Apple Watch and backcountry hiking: How Apple’s smartwatch tracks long-distance exercise

“Around where I live, the Apple Watch is a hit,” Mathias Eichler writes for iMore. “I’m often surprised at how many people I see wearing one as I visit clients, or while standing in line at the coffee shop. Smart notifications, custom complications, and fitness tracking have made the watch a compelling product for most everyday tasks, and as of Series 3, the product seems to have at last found its groove.”

“But I don’t spend my free time doing everyday tasks: I prefer to leave the pavement and the daily workout routine behind and head for the mountains,” Eichler writes. “Naturally, it made me curious — could the Series 3 Apple Watch track my backcountry workouts as well as more-normal tasks?”

“After about two months of testing, I came to the realization that even if my watches weren’t the panacea I was looking for, I already have a great backcountry tool: my iPhone. It can recharge mid-flight, a key problem that no smartwatch can really handle effectively. It has a large screen and powerful mapping apps, both of which are much better ways to navigate through the woods,” Eichler writes. “On backcountry outings, you need to bring a backpack with essential gear, and a phone and charger won’t add much to your weight. And, of course: You need to phone to take pictures of your trip.”

Tons more in the full article – recommended – here.

MacDailyNews Take: For something like a long-distance backcountry run, we can definitely see how an iPhone and an external charger would trump a Garmin, Suunto, or Apple Watch.


  1. is an oxymoron, unless one is referring to your city greenbelt.
    It may have “gorilla glass” on the face, but it fits better in the office, or dinner parties.

    1. For those who live closer to the greenbelt than the backcountry, I can see your point. It’s like you can’t imagine why you’d ever take a Hummer offroad. But, there are those of us who live, work, and play near the backcountry and we understand what a true backcountry is and love it. The iPhone and Apple Watch do very well together or separately in the backcountry.

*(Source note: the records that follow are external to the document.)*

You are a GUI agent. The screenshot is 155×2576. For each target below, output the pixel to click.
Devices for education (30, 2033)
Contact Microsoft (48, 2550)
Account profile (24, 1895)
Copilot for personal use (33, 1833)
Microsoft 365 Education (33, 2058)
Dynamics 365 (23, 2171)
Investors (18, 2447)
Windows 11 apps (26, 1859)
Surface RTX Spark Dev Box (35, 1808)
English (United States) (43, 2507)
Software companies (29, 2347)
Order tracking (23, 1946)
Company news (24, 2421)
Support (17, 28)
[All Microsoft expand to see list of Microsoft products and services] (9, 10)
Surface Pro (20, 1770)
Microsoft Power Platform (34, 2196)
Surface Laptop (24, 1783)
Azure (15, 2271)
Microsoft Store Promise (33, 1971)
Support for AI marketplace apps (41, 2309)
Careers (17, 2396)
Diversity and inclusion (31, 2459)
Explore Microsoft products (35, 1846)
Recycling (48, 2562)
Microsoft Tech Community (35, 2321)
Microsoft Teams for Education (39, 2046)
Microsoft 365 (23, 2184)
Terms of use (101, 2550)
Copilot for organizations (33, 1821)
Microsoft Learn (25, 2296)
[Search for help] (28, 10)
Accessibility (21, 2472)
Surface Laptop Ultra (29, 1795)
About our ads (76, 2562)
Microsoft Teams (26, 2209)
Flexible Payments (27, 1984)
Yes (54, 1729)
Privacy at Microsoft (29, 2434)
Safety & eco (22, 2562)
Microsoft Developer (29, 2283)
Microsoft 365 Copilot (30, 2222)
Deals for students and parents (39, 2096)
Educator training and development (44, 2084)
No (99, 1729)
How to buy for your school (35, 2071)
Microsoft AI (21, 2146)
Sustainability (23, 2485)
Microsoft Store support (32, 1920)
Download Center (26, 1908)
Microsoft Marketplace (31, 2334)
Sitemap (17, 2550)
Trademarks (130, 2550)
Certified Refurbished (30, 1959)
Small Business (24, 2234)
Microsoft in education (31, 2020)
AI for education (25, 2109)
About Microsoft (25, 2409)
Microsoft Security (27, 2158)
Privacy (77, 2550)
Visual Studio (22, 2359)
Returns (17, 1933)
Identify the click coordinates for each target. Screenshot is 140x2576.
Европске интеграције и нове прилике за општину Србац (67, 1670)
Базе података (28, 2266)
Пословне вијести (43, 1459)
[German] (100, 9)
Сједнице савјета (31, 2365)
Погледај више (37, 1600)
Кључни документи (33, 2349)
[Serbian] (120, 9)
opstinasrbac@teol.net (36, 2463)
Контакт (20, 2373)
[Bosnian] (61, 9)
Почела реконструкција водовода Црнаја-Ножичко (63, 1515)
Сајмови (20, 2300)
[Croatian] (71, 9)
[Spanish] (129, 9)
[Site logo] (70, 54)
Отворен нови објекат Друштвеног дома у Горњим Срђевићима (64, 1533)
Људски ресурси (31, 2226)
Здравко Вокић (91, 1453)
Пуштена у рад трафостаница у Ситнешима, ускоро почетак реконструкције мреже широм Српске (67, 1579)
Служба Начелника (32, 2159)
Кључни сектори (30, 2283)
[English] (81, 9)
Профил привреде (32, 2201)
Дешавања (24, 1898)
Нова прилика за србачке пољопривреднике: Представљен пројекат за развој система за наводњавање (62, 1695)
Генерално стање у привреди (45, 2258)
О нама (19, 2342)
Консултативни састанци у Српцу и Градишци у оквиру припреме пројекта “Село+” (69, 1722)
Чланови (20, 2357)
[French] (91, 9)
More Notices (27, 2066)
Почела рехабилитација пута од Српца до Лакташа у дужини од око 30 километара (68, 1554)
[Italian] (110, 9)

    2. I always wondered why can’t Apple (or 3rd party) make a cable going from iPhone to Apple Watch – to charge the Watch in situations when your Watch needs some juice. I can travel with both, I can put an additional battery case on the iPhone — so why not charge the Watch from that?

  2.  Watches used to be few and far between. Now, everywhere I go I see them. Like to the point where I’m almost embarrassed to have one too. I used to collect watches, and never had that problem as I liked obscure ones, but now,  has really made some inroads.

    1. Apple doesn’t market to outdoorsmen and hunters. The AW is definitely not designed for true backcountry use. I never see them used as anything but status symbols. In urbañia, AW wearers still grab their iphone or computer to do anything.

      In the backcountry, meaning without motorized vehicle and many hours hike from the nearest building, the Apple Wach doesn’t even come close to making the 10 Essentials list. If you’re really in the backcountry, battery powered gadgets are luxuries not to be relied on.

      The Aron Ralston saga illustrates what backcountry precautions and gadgets you might put on your list.

  3. Article starts w the Watch, ends up touting the iPhone. Well, okay, I agree with that. And the article talks about backcountry hiking. Except — dude! — it sounds like you are talking about day-hiking. And, if so, please just say so. Most day hikes are not really “backcountry” hikes where I am from …in the Northern Rockies.

    My 1st gen Watch barely makes a long day hike. Often powers down at the end, when it won’t even tell me the time. It was useless for day hikes. The Watch “activity” app was not very accurate for measuring distance on walks, either. Although software upgrades seem to have made a huge difference. Waiting for the next issue of Watch before upgrading. Since the iPhone is so useful.

    I do not go on a day hike (or bike), or ski — downhill, x-c, or Alpine Touring — without my iPhone. Gaia GPS is a useful app. Although some of their maps are old. I am still using their older paid-for app, although they have since switched to an annual subscription service. (Does anyone know of other good GPS mapping apps out there for iPhone?)